** Opening Data extract block **

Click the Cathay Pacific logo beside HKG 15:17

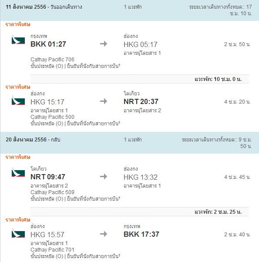[x=18, y=101]
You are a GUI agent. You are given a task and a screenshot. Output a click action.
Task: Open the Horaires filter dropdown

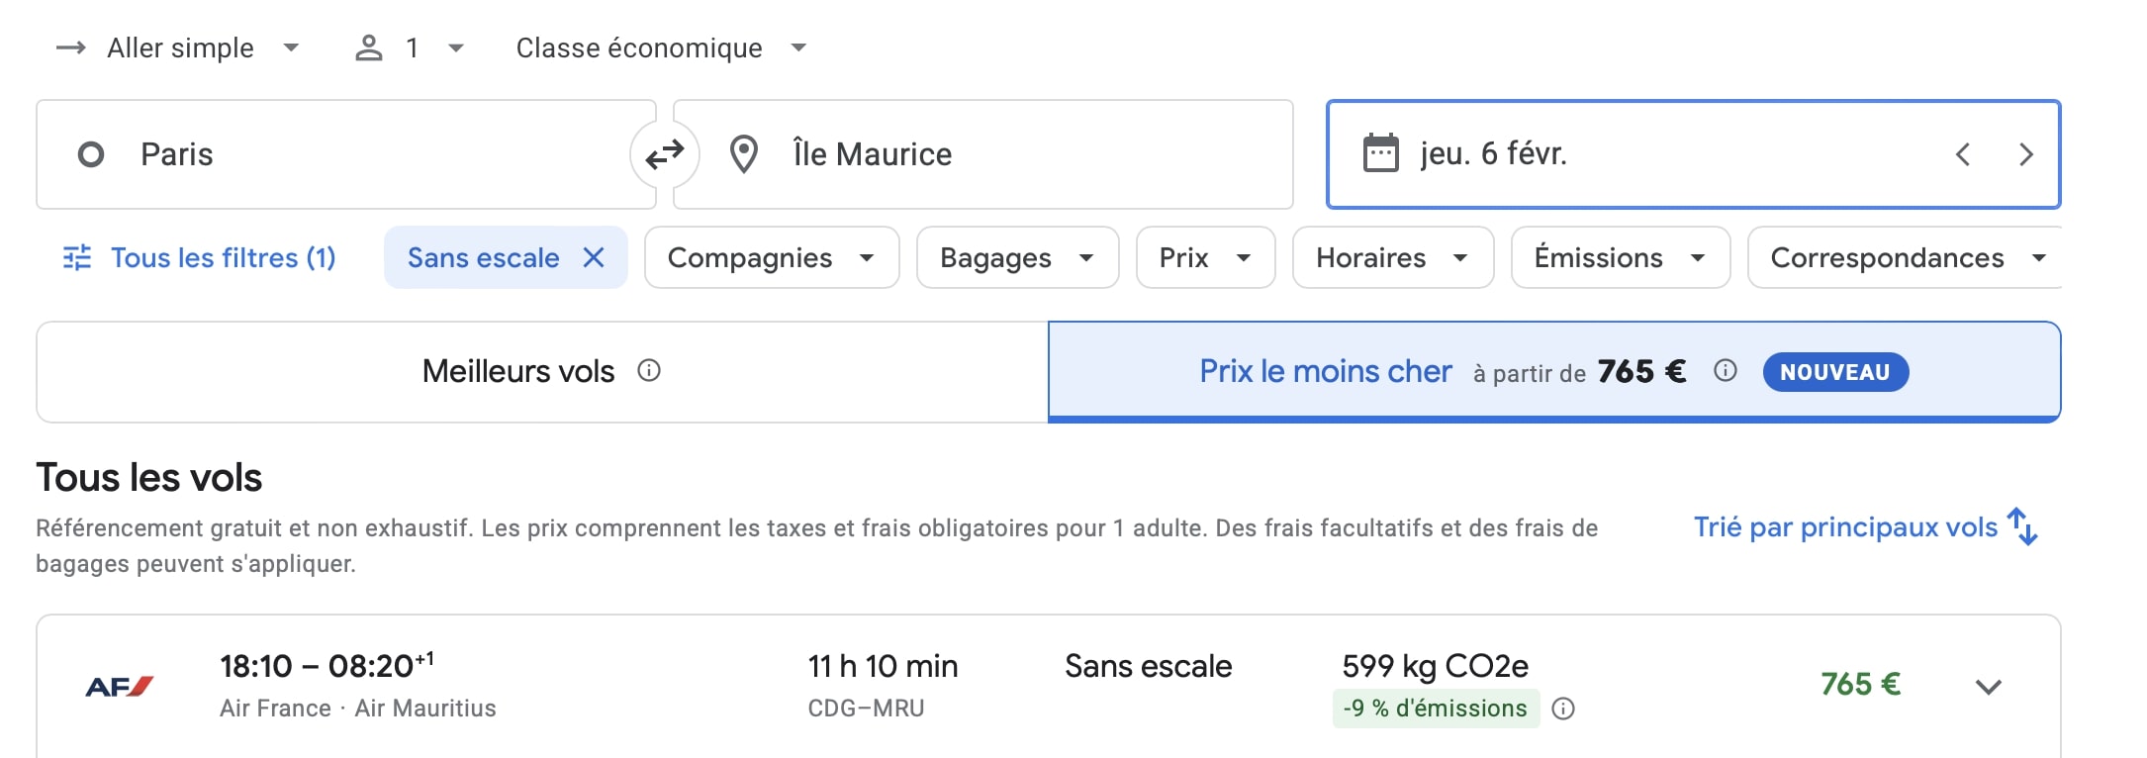(1393, 257)
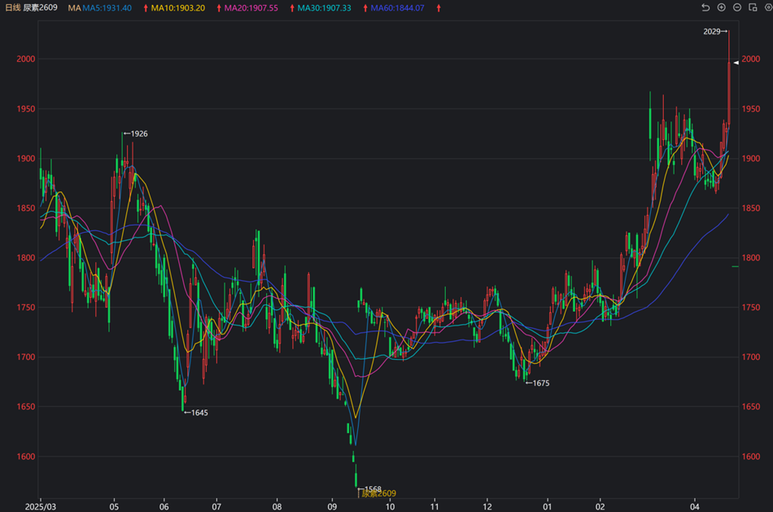Click the 1568 low price marker
Screen dimensions: 773x512
click(373, 488)
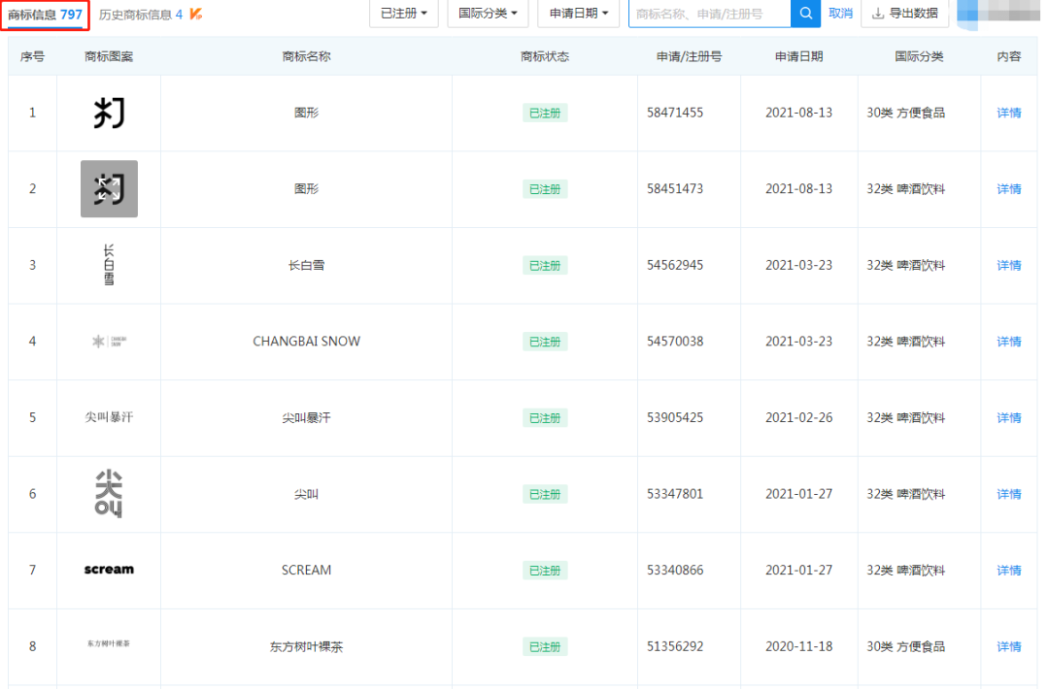Switch to the 历史商标信息 tab

tap(140, 15)
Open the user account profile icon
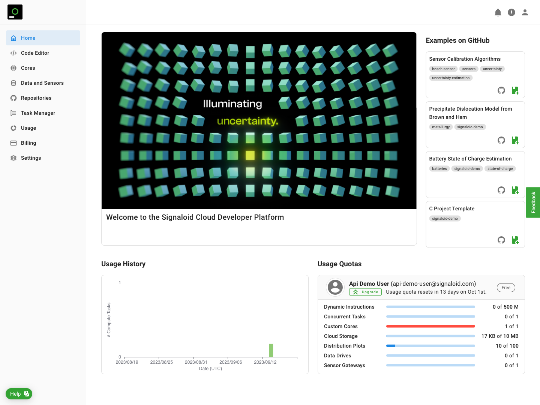The height and width of the screenshot is (405, 540). [x=525, y=13]
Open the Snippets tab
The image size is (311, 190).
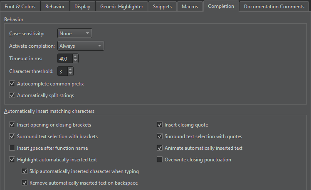tap(162, 6)
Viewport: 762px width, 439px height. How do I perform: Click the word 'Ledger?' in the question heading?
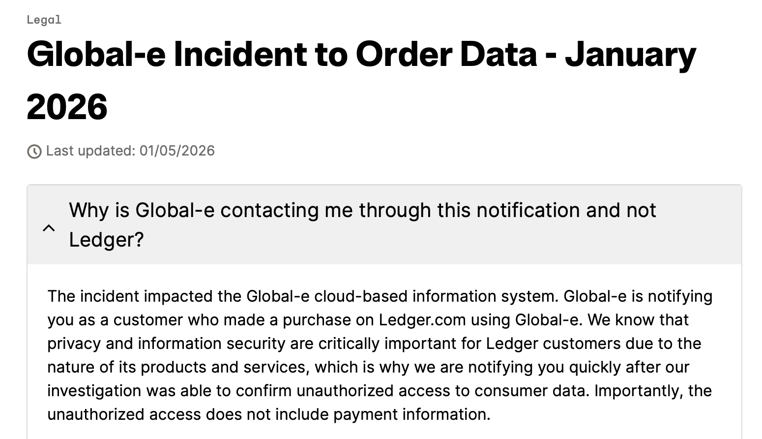tap(106, 239)
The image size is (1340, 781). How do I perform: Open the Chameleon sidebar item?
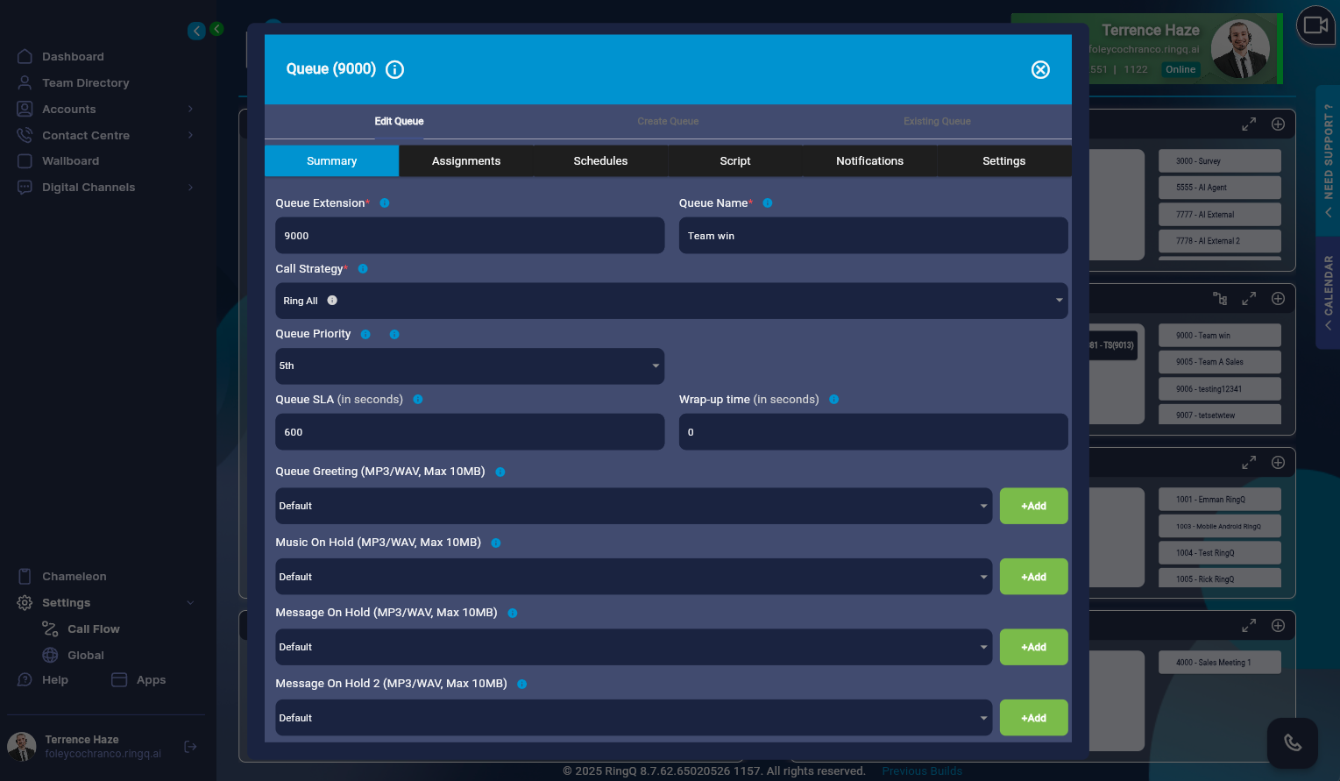pos(75,576)
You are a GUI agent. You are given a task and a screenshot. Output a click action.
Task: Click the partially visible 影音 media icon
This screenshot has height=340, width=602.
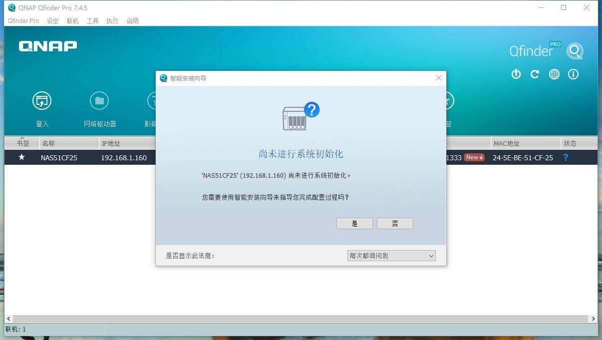152,100
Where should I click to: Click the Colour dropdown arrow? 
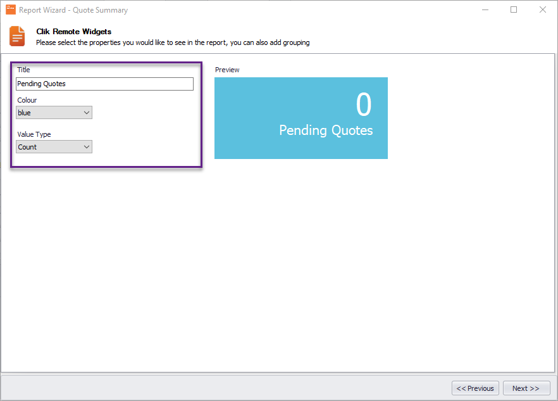click(87, 112)
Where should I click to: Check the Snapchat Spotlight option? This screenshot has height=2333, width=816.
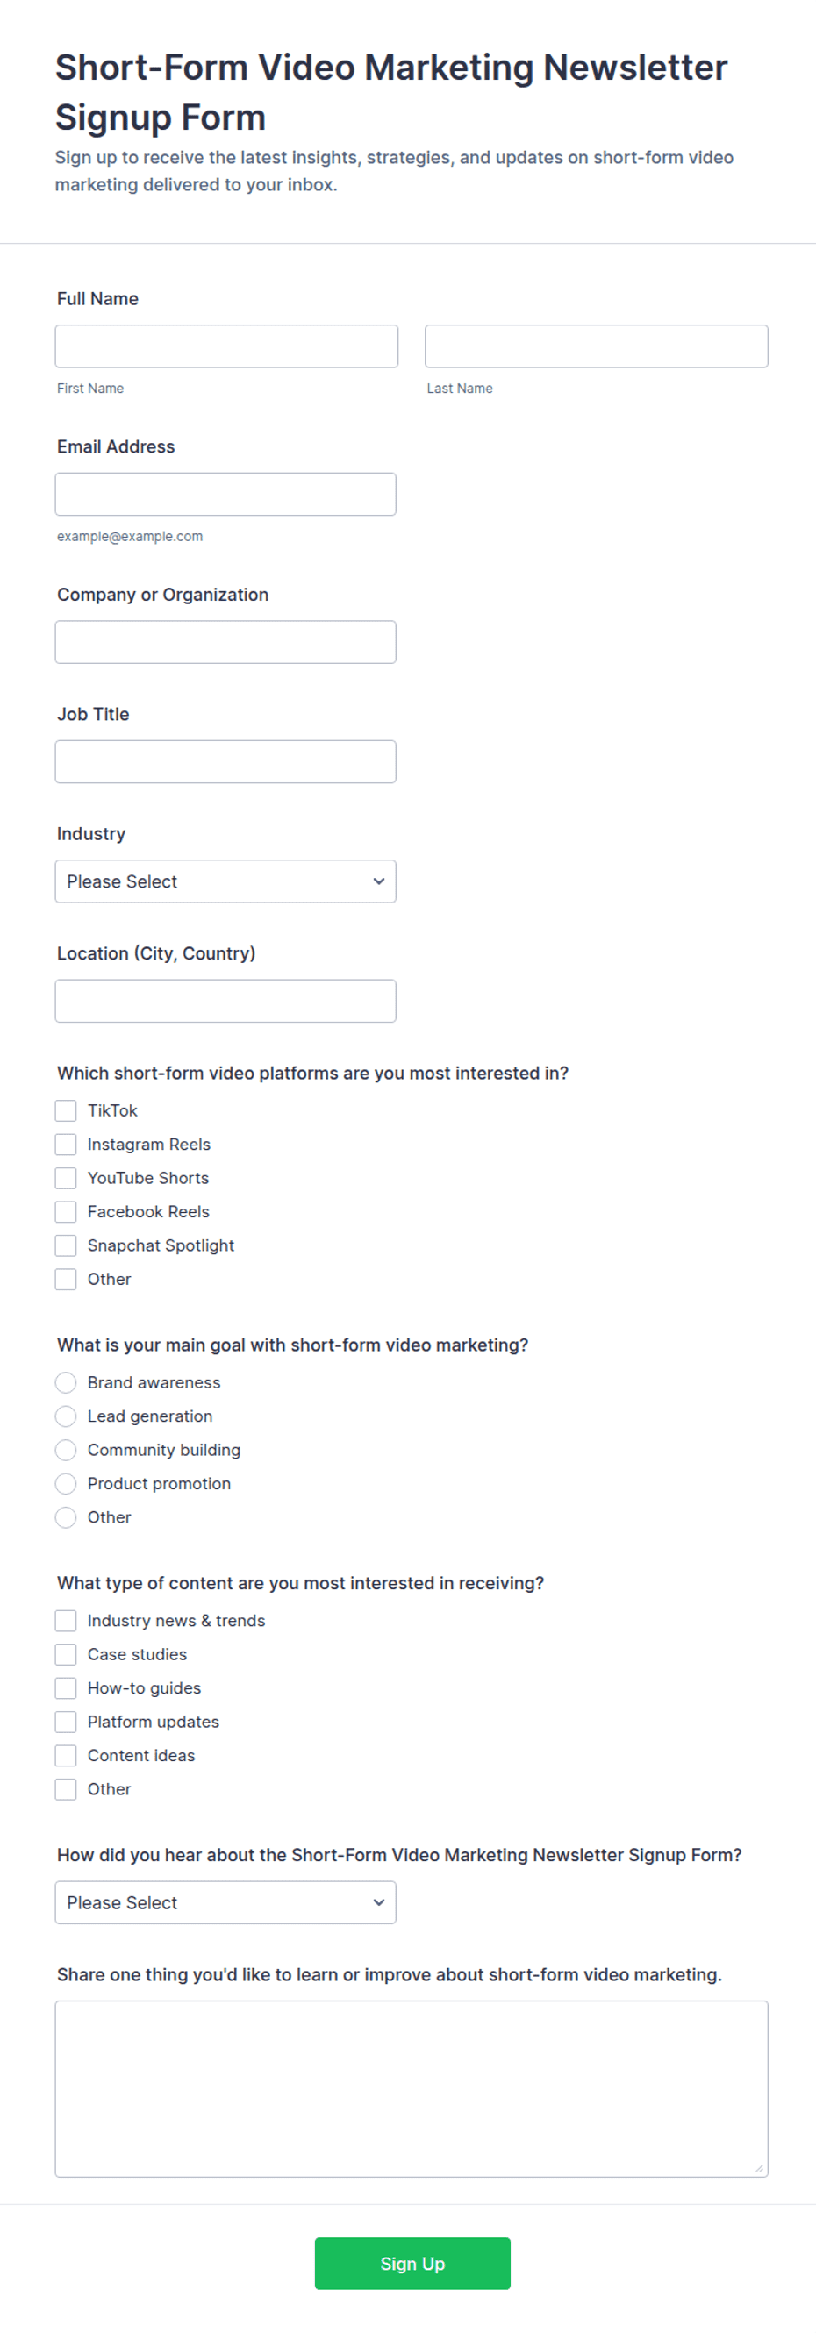66,1245
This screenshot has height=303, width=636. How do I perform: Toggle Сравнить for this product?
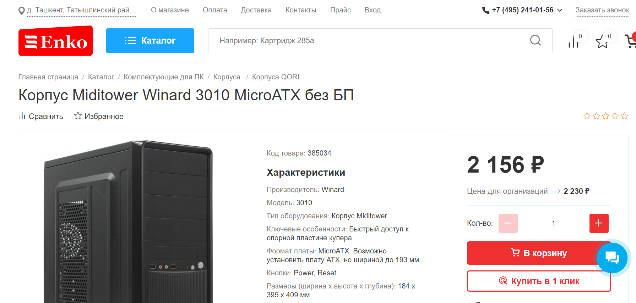point(41,116)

** Closing Data extract block **

What is being asked
Each line from the one holding "This screenshot has height=340, width=602." through the final line of the data needs to be transcribed exactly. Include both ends, skip the pictures, and add nothing.

Written response
This screenshot has height=340, width=602.
152,100
Where should I click to: Click the Colour dropdown arrow? 
click(87, 112)
Where should I click to: Check the Snapchat Spotlight option? This screenshot has height=2333, width=816.
66,1245
This screenshot has height=303, width=636. How do I perform: Toggle Сравнить for this product?
point(41,116)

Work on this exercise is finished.